[Source data]
--
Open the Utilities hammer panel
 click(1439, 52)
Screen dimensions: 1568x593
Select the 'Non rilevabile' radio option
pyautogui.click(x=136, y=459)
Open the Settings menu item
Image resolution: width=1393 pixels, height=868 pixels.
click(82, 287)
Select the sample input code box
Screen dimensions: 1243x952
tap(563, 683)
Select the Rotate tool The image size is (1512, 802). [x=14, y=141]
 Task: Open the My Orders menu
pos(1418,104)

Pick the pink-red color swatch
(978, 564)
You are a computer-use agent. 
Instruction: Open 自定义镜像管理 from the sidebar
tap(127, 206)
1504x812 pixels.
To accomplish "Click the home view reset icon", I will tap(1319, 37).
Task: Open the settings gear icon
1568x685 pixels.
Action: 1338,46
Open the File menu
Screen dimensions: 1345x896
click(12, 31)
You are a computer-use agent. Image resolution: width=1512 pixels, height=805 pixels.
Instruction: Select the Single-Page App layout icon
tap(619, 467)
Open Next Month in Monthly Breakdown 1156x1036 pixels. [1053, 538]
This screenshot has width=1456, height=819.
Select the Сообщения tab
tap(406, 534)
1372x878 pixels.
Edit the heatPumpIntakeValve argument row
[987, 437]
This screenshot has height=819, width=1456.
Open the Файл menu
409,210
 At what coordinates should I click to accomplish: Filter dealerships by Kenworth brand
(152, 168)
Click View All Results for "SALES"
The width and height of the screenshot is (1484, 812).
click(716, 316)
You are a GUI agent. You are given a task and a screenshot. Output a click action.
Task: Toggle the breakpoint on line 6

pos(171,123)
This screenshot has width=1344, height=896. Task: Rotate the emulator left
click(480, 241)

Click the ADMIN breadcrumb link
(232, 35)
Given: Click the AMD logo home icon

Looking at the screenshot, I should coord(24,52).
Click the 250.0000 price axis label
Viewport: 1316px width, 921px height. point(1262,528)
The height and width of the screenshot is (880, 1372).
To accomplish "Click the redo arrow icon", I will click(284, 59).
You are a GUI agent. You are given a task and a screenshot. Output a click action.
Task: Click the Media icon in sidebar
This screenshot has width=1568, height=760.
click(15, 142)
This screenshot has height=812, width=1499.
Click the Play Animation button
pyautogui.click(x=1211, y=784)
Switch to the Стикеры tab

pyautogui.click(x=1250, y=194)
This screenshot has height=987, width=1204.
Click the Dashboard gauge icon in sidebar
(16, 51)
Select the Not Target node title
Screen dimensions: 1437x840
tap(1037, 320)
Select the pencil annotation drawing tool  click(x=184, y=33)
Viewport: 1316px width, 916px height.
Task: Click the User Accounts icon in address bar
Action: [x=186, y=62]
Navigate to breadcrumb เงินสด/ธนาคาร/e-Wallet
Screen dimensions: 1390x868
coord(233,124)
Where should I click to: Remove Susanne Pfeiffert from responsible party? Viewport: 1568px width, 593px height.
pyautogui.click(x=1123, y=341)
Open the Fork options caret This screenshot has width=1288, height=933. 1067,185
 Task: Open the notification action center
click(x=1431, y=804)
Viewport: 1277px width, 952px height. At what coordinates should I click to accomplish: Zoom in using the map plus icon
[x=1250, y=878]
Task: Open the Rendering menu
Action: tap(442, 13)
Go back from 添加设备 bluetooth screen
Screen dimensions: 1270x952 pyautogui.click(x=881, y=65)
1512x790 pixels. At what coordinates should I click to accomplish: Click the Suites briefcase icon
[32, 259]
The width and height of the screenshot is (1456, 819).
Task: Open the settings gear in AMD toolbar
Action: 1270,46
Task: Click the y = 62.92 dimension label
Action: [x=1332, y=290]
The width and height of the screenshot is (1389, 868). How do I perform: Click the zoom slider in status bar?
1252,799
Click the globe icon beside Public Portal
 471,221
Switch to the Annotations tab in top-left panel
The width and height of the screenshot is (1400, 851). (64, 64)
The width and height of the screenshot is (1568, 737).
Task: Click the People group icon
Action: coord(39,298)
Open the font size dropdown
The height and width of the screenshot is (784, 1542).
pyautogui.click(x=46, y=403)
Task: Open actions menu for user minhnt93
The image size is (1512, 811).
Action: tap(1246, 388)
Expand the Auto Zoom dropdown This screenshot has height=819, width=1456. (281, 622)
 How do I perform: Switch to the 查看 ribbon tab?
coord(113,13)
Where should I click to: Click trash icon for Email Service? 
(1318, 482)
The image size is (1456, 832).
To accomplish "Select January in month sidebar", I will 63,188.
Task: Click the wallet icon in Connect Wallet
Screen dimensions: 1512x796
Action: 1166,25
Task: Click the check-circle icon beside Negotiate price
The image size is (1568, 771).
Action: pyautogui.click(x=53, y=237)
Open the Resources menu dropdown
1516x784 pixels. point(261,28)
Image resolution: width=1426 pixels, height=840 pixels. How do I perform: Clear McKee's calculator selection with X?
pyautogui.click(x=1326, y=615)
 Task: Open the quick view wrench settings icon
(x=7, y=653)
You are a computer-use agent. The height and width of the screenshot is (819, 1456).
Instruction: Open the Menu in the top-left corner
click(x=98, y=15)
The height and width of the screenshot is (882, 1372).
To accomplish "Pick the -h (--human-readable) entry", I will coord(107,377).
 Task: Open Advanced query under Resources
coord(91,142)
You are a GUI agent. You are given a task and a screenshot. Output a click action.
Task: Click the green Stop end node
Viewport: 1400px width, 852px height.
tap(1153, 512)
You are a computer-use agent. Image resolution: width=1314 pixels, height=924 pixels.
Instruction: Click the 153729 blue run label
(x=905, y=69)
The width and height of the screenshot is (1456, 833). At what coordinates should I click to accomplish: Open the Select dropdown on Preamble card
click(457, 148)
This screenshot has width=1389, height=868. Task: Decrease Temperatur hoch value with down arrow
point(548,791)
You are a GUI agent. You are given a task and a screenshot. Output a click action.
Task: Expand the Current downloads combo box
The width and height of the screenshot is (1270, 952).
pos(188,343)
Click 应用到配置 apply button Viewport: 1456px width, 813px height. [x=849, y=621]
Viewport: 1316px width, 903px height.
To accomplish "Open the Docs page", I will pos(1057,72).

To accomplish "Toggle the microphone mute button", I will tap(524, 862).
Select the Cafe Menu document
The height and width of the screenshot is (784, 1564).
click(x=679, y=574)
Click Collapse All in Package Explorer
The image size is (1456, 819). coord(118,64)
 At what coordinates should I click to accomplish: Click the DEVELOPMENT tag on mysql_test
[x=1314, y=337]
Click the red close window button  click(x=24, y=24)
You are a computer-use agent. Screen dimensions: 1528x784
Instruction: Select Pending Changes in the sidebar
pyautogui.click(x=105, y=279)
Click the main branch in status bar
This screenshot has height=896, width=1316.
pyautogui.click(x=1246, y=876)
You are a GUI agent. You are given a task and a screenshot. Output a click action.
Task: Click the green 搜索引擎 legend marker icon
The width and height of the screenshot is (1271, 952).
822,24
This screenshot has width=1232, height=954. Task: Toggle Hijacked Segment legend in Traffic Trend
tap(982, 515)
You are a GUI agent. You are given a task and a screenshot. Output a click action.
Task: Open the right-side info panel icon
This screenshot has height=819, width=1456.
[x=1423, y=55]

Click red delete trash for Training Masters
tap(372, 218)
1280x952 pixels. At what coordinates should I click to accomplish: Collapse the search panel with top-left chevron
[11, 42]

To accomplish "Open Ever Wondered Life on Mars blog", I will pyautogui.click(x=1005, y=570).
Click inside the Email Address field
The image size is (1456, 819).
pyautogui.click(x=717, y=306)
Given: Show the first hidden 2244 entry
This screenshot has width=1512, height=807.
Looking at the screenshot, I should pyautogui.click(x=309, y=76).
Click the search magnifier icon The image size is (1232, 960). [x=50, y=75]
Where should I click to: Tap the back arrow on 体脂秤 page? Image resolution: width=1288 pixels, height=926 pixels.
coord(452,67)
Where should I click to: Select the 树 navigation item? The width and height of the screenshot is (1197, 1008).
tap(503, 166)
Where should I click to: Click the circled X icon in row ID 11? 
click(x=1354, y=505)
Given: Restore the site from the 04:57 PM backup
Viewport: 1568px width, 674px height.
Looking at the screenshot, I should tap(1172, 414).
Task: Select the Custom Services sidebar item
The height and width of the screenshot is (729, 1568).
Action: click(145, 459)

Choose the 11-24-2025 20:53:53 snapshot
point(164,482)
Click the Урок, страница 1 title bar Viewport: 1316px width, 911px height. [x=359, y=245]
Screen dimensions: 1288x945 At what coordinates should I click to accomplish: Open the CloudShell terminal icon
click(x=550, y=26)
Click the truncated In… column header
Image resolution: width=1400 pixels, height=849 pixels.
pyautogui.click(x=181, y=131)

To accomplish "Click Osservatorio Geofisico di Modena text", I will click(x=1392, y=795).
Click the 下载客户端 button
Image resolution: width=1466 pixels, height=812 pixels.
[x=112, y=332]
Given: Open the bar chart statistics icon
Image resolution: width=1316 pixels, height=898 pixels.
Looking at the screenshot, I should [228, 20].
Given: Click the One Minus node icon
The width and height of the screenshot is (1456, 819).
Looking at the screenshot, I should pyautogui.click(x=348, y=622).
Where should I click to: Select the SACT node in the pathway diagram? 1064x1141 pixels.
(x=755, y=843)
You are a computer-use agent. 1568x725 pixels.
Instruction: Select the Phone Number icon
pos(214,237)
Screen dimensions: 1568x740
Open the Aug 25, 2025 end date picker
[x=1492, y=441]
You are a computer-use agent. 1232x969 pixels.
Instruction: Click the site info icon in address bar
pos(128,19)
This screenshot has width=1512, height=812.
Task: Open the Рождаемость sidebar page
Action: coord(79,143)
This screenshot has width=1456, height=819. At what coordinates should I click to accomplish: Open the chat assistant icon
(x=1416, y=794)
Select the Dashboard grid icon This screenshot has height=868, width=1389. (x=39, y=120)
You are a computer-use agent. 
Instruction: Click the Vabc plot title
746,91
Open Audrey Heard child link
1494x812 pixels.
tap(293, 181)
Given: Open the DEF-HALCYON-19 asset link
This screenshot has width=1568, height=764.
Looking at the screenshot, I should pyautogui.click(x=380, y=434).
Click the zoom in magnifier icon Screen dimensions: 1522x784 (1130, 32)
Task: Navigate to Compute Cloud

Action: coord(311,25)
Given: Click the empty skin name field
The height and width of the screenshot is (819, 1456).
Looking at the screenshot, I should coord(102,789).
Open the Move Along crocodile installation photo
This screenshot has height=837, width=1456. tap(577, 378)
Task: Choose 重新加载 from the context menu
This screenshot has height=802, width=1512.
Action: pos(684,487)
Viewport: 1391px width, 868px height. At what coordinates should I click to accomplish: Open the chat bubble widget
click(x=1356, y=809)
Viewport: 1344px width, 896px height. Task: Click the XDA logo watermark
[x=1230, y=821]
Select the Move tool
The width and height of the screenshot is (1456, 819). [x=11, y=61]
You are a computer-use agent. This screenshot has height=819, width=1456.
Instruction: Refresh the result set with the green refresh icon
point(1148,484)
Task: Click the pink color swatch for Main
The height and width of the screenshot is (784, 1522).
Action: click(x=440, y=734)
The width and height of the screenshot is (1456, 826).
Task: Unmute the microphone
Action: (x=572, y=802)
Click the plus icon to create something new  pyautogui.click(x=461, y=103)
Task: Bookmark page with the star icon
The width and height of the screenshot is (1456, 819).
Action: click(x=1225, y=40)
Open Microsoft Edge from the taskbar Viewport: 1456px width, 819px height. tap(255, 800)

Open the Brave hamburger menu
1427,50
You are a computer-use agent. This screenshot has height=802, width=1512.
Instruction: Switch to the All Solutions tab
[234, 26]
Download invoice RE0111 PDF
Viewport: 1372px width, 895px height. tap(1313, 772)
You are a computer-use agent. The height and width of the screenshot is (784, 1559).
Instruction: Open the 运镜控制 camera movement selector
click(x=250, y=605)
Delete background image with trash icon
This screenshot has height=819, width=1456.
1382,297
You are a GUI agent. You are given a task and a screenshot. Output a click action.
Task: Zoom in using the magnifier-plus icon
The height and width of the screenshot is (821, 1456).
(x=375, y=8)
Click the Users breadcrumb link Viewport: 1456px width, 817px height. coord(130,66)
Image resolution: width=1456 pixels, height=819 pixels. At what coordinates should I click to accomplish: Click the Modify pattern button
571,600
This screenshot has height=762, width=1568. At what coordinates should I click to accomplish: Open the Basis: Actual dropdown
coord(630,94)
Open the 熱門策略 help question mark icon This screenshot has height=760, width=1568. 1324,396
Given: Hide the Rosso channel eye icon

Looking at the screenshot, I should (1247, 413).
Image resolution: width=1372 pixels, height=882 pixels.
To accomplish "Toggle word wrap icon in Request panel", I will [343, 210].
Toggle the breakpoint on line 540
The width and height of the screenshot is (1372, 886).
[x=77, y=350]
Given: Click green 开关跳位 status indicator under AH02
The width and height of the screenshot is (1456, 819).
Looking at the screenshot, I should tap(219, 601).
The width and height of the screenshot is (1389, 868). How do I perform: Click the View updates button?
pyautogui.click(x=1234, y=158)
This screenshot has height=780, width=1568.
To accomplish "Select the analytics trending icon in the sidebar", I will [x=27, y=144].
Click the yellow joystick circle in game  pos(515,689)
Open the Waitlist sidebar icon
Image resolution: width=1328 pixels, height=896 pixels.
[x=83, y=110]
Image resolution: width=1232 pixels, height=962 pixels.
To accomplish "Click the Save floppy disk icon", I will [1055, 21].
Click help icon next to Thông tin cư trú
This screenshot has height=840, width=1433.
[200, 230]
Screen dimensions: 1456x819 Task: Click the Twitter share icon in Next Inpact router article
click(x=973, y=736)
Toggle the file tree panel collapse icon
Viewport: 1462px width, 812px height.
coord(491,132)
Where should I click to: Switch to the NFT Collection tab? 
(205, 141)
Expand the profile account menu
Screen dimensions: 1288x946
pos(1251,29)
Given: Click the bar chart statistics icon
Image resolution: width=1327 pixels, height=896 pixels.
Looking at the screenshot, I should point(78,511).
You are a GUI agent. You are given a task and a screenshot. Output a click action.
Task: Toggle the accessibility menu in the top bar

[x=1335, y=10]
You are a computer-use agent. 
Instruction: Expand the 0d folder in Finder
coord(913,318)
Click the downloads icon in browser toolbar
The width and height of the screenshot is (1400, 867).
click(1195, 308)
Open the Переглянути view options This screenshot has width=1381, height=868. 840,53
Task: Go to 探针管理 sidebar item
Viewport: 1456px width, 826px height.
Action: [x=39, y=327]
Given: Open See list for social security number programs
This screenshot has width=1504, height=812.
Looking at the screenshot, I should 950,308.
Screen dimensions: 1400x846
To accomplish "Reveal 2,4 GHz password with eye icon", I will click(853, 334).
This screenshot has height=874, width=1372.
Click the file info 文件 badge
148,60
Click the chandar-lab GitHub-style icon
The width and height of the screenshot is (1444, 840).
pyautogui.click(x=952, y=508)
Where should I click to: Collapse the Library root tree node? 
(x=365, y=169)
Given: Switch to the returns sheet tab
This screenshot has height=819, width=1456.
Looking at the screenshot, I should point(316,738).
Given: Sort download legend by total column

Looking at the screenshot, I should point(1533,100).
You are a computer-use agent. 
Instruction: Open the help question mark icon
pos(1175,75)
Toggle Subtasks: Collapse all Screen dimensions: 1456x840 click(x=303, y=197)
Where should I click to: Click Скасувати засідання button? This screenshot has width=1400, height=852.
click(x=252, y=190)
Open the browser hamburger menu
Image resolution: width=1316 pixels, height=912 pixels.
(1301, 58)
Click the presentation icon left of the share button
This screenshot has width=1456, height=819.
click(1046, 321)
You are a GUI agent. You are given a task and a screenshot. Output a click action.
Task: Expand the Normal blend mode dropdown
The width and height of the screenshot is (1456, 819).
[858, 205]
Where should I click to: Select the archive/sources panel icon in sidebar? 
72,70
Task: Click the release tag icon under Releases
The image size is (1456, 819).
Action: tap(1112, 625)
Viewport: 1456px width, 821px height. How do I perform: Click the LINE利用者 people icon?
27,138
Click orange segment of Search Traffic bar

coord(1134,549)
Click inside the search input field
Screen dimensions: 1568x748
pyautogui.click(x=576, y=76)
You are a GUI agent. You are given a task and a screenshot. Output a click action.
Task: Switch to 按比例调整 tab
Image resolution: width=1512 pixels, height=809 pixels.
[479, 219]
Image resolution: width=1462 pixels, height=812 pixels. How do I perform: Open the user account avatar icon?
--
For the data shown above, give the number of lines where the word "statistics" appears, and nothing else.

2